The problem » Repeat every record below exactly, omitting any pictures.
──────── Records provided ────────
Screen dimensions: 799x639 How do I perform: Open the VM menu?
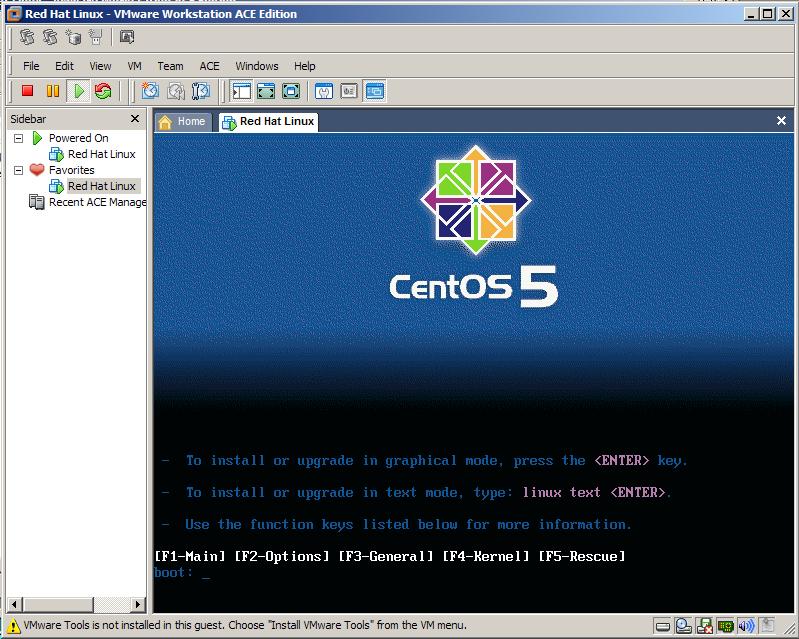point(134,66)
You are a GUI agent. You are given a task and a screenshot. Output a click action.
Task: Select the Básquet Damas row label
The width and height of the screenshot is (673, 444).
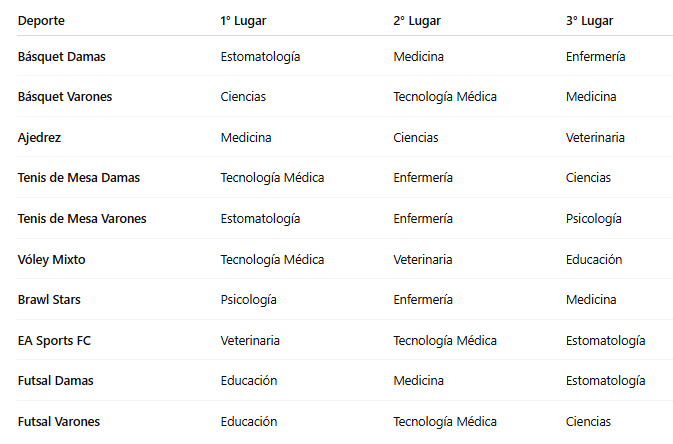click(x=61, y=57)
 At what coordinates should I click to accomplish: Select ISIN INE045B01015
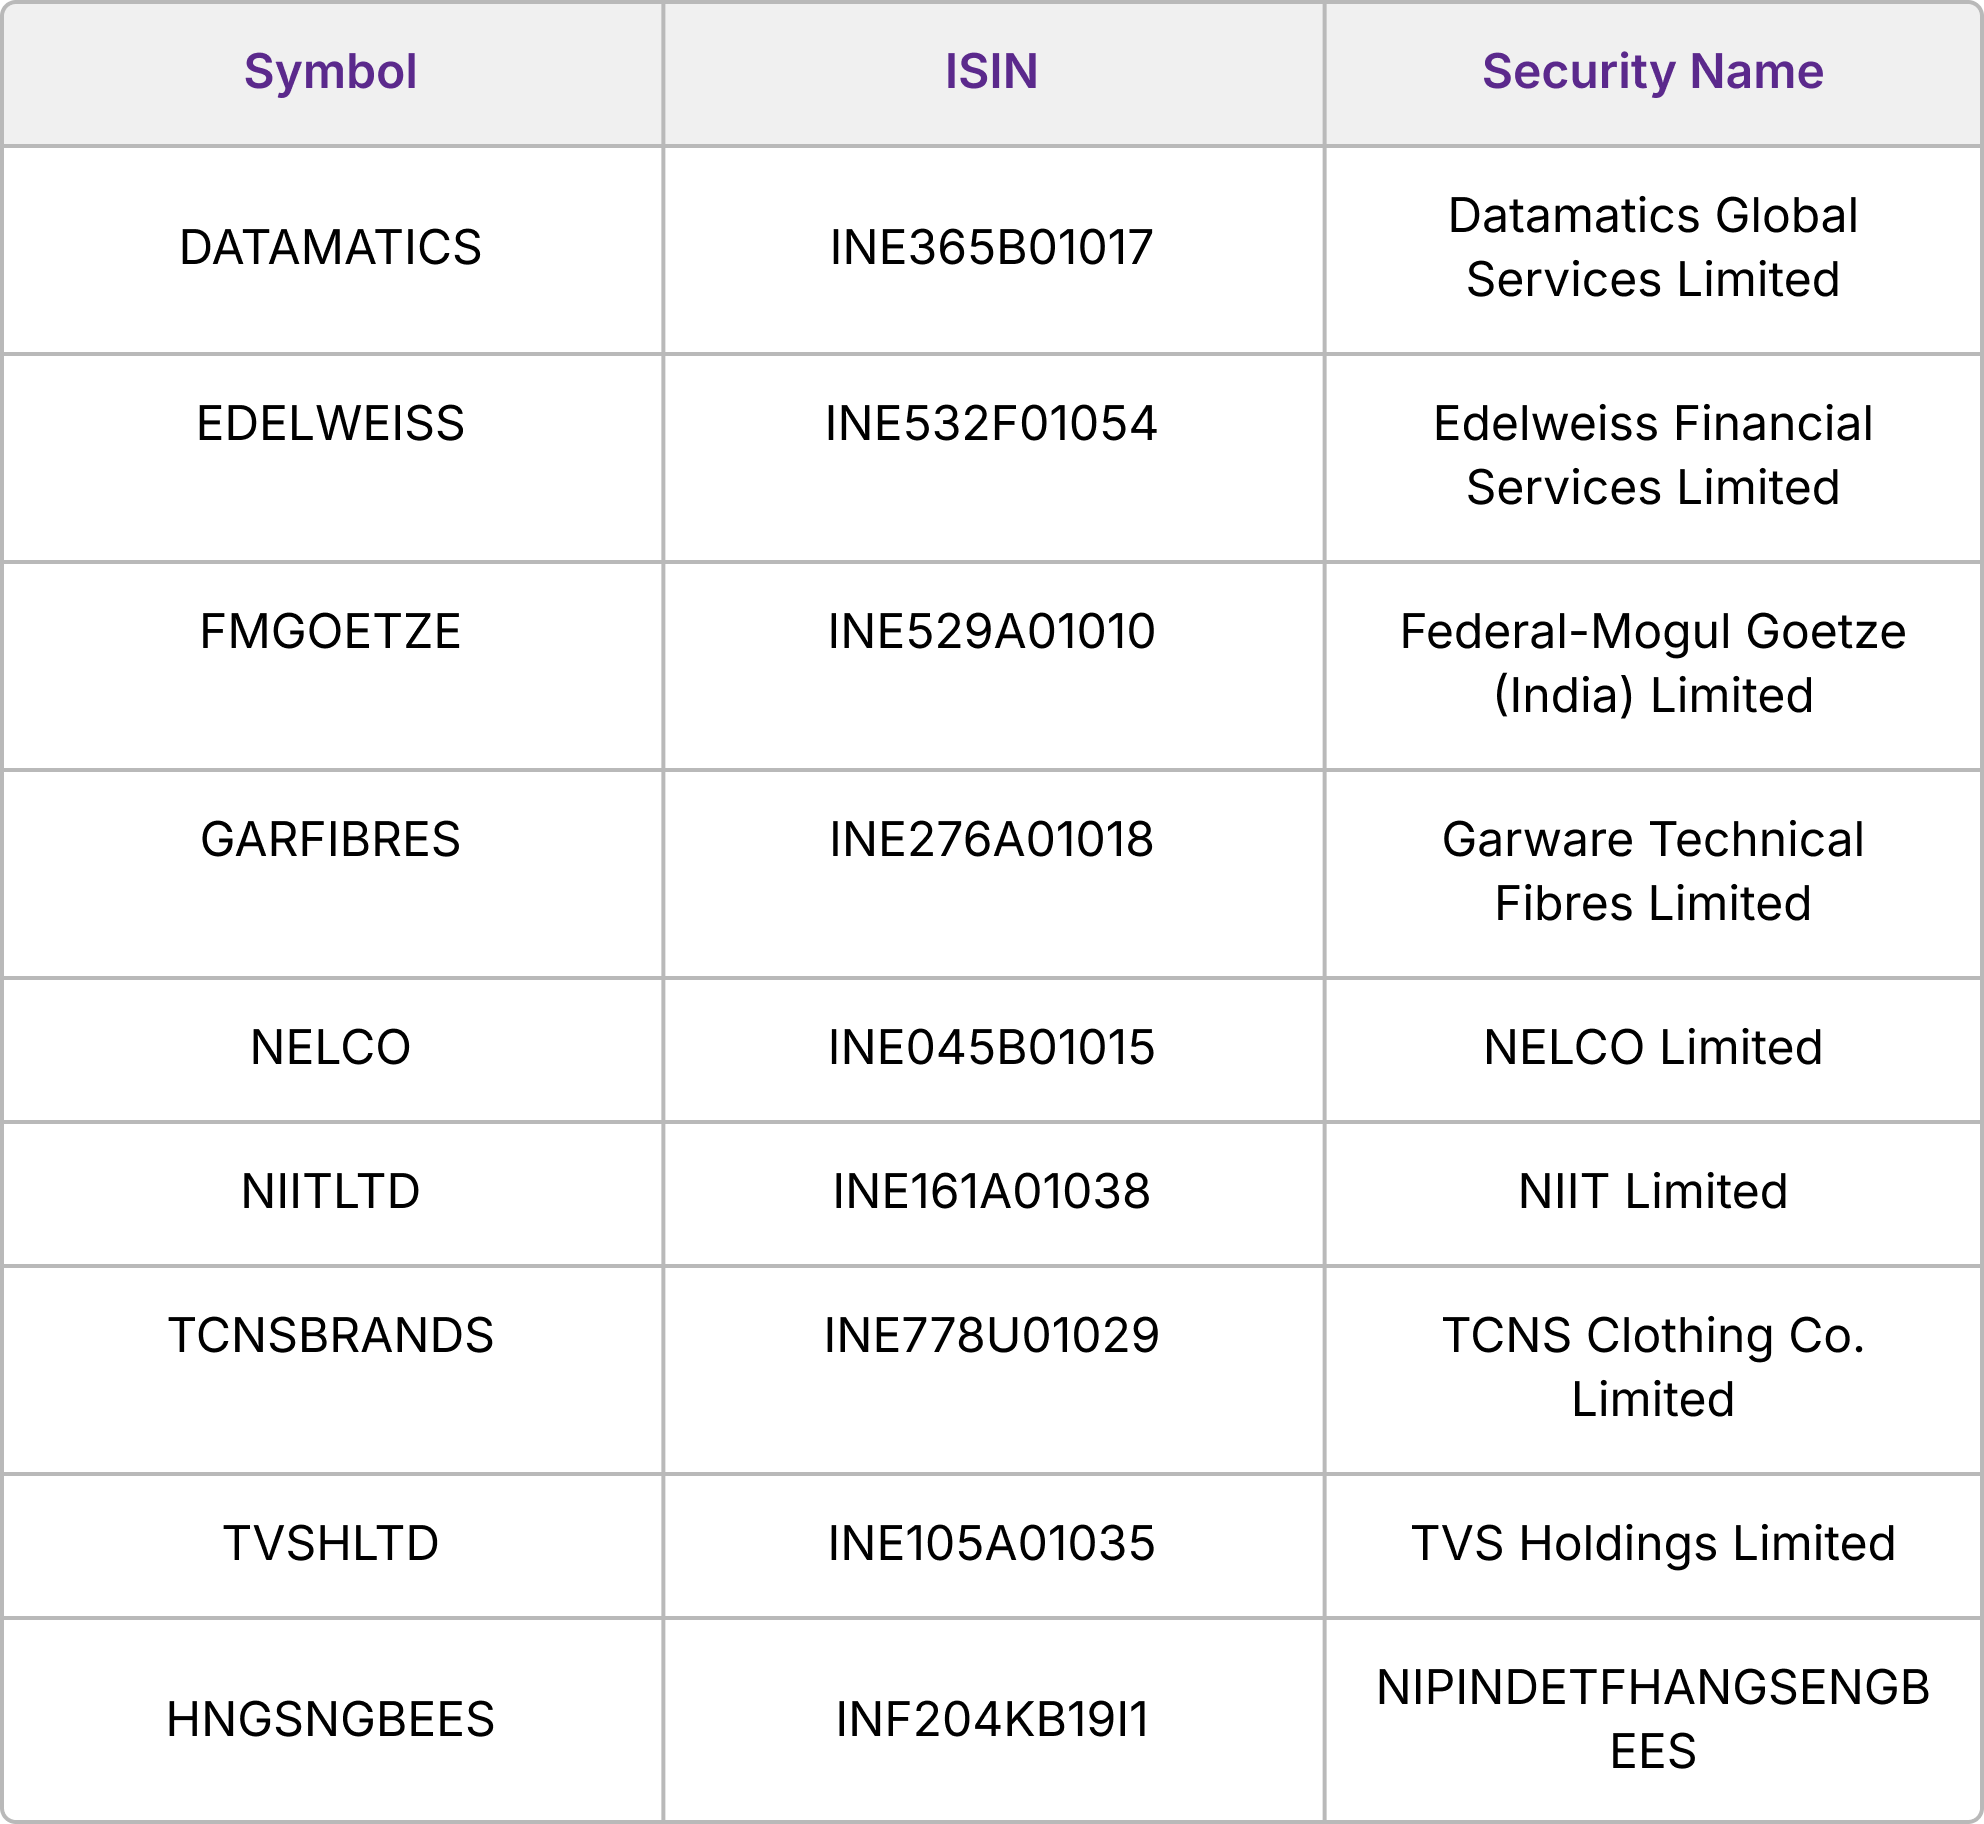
────────
Written reply »
Screen dimensions: 799x639 How do I perform: Open the VM menu?
point(134,66)
You are a GUI agent. You are given a task and a screenshot. Output a click action.
Task: Select the Básquet Damas row label
The width and height of the screenshot is (673, 444).
click(x=61, y=57)
 At what coordinates should I click to accomplish: Select ISIN INE045B01015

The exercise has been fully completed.